Now I frankly don’t know whether he’s been able to effect that change, either professionally or personally, although I certainly hope he has at least been able to move toward it. But I’ll tell you something: Gordon probably got himself into that jam professionally because that’s just how he is, and he’s darn good at it too. He’s a helper—a guy who makes things happen or helps things happen or sometimes just lets things happen. It doesn’t always or necessarily take a great deal of effort on his part, and it doesn’t necessarily cost him anything (and sometimes it isn’t even obvious that he’s the guy at the center of the action), but he’s always thinking and making connections and putting people together with other people or with stuff or whatever.

For example, I’m sitting here writing this on a Macintosh II computer that I got through Gordon during one of those “Apple special sales to employees and their friends.” Further, it’s not just a plain II any more, it’s a IIfx, because Gordon recently snared me an fx motherboard that was otherwise going to go to waste (it was going to be a gag gift at a stag party—ask Gordon to tell you about it, because it’s quite a story and I’d just get all the details goofed up). Neither of these things cost Gordon much—it was just a matter of him paying attention and being willing to do some nice things—but they’ve been invaluable to me. And these are just a couple of the more obvious, tangible examples I could cite. I’ll bet if you asked any of his other friends, they could give you some other examples of ways Gordon’s helped them achieve their dreams. This is a quality that sets him apart from most other people I know.

So, you know, Gordon’s just this guy, you know? But I’m proud to be able to call him my friend.

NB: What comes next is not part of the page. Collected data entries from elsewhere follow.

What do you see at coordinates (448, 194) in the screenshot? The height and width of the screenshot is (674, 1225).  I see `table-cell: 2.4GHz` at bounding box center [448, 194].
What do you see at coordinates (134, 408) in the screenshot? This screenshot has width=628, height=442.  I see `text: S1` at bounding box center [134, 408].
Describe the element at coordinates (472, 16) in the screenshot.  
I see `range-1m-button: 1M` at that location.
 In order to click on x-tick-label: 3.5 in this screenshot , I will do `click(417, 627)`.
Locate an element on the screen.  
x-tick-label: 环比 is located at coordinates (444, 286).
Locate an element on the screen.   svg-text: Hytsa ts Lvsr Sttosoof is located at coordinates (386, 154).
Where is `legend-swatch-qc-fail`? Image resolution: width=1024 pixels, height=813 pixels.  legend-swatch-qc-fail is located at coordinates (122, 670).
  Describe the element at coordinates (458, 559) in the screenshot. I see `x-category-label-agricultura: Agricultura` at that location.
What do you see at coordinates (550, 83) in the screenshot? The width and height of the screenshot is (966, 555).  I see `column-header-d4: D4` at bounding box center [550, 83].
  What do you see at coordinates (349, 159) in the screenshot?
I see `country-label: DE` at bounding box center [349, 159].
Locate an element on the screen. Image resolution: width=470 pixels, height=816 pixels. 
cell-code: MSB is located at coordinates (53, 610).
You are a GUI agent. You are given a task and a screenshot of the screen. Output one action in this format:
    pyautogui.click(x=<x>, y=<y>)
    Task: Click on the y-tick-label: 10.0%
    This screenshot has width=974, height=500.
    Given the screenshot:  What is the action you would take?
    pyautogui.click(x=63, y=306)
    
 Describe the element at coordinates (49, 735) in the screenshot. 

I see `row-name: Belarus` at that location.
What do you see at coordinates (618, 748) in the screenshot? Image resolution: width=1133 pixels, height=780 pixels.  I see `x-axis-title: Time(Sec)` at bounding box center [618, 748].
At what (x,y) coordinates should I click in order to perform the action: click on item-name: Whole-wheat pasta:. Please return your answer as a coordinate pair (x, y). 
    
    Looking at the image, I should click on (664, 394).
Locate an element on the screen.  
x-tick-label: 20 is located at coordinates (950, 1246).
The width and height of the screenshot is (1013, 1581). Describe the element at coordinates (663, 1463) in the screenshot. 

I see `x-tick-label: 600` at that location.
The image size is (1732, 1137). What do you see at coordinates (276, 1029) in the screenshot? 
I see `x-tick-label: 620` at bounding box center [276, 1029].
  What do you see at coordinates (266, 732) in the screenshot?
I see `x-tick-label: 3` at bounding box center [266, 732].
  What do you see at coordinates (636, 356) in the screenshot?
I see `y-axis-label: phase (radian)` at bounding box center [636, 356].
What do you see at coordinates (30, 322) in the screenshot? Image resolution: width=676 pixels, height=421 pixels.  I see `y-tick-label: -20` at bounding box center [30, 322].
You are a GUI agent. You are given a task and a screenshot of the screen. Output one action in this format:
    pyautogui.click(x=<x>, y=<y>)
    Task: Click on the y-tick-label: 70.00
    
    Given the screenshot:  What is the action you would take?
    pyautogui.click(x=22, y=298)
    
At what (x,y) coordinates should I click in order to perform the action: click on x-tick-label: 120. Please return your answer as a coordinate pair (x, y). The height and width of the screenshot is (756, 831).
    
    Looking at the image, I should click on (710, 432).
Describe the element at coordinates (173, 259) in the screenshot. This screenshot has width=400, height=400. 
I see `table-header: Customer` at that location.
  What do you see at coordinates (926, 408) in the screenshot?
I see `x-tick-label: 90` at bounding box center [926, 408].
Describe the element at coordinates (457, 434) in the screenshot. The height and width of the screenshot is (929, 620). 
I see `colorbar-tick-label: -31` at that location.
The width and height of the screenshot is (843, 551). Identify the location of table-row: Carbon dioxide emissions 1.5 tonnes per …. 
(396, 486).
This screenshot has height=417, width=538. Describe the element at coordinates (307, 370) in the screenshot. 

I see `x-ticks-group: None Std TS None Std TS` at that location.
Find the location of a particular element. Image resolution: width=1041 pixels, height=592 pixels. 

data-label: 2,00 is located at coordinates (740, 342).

Some years ago I was asked to write a Guest of Honor bio of Gordon, a task I feel I failed miserably at because there was some crucial thing about him I couldn’t seem to get pinned down. I think now that I know what it is: Gordon is, to use Kurt Vonnegut’s terminology, a wampeter. That is, he is the hub around which a karass (or several karasses, more likely) revolve, regardless of whether he and they know it. A karass is a group of people working together, again regardless of whether they know it, toward a common goal. Further, it seems as if good things are more likely to happen to and for people simply because Gordon is around. It is an honor to be his friend.

*Written for Bubonicon <#>, 1996; ©1996, 2003 Fred A Levy Haskell.
†Written for Friendster.com, 05/29/2003; ©2003 Fred A Levy Haskell.